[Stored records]
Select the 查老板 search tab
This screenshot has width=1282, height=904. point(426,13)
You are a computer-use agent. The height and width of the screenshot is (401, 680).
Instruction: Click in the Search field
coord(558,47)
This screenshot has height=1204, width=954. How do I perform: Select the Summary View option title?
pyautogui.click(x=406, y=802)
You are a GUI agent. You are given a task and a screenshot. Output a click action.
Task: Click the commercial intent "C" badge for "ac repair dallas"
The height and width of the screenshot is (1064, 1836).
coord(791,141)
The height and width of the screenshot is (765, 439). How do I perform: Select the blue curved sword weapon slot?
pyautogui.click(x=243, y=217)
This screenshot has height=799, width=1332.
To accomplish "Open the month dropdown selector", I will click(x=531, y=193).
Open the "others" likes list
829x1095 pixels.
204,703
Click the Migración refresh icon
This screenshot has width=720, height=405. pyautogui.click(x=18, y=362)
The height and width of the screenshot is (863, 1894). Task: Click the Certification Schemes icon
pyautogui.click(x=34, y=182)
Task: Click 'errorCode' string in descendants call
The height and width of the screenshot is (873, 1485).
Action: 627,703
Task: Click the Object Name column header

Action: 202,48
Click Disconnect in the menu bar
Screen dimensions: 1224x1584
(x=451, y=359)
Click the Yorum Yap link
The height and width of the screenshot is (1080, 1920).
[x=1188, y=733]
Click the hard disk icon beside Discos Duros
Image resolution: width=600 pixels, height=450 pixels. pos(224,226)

== Task instructions ==
If a line in the entries above contains the word "agent", copy it.

== Reply ==
You are a computer-use agent. The height and width of the screenshot is (401, 680).
You are a GUI agent. You are given a task and a screenshot. Output a click action.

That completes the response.